I finished Harry Potter the Seventh. I think that that with class ending, will mean that I have more time. I’ve been playing with Kiko’s story a fair piece, perhaps inspired by a good Novel (Harry Potter). I think that I want to read Marius’s Book next.
This is an attempt at illustrating the broad daydreamy expanse of riding in New York City, with constant stimulae shaping and deflecting your daydreams. If you ride in NYC -without headphones- this is what happens, it is an altered state afforded to the hearty. Holla at me. Here Kiko meets Mike, which is how things tart to happen in a linear way again. I want to speed up the pace. And of course, if you want to start from the beginning, go here.
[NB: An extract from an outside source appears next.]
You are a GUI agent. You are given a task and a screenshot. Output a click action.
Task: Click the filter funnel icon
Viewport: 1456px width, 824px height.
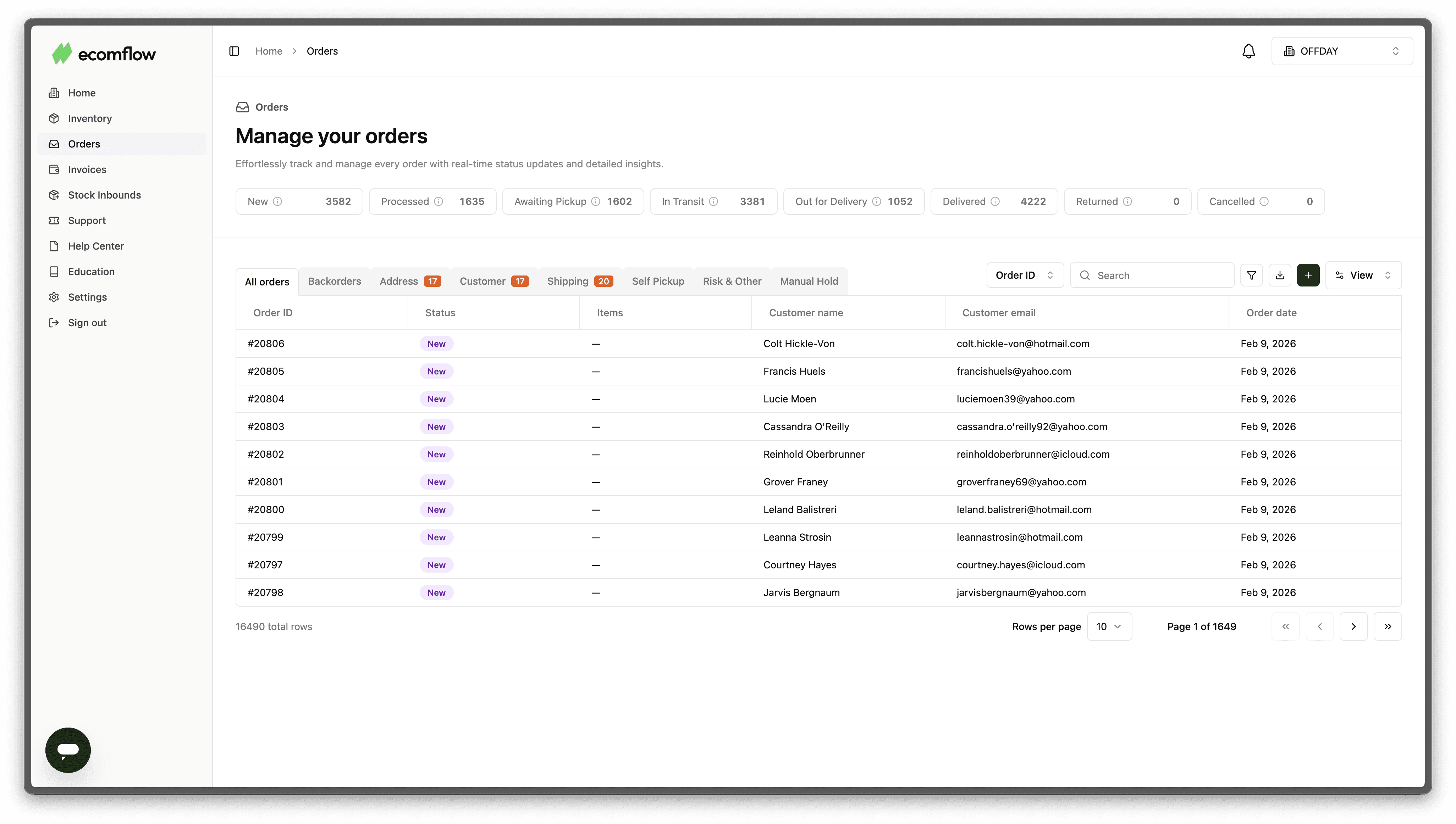pyautogui.click(x=1251, y=275)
But, every morning Kiko would look forward to the ride that began his day. To start it was hard to make it to Manhattan in an hour, but after a week it was easy to make it there in 50 minutes. He learned the tangle of traffic, cutting through the places which initially slowed him down or stopped him. Before he knew it Kiko had fallen into a rhythm, daily and 90 times a minute. Daily, he’d wake up looking forward to a ride, the space that had daunted him before he started riding home, was now a great open sea of possibility, where he could be alone and outdoors for some time. Fuera aparte de negócios seculars. He was free from the worries of the day for that hour or so, he could meditate on his family and life back home when he had saved up enough to move back and buy a house and a semi-trailer truck or some other business. That hour was a broad sheet made up of 90 revolutions per minute that passed as regularly and as silently as a mouse’s heartbeat. The tracks on this space were un-marked by anyone, but made up a texture and meter so fine that only Kiko could appreciate it.
It was on one of these predawn rides that he met Mike scrambling through the labyrinth that protects the Queensboro Bridge from people in a vain attempt to make it efficient for cars to crawl over it. Kiko had just made it past where Northern Boulevard becomes Jackson Ave as it crosses Queens Boulevard after the bridge over the rail yards. These blocks are the most stressful of his ride because of all of the blindspots the girders create. At 20 miles an hour it feels like running through a forest with the steel supports that are actually 30-to-60 feet apart seeming packed together. To ride through in a car, with a dedicated lane is stressful, but to ride through it searching for a safe lane or line is a lot like a slalom, on asphalt, between immovable columns, that obscure traffic. Often in the wee hours of the morning these girders have pedestrians hiding among them trying to evade the reasons that they are out on the Boulevard alone before dawn.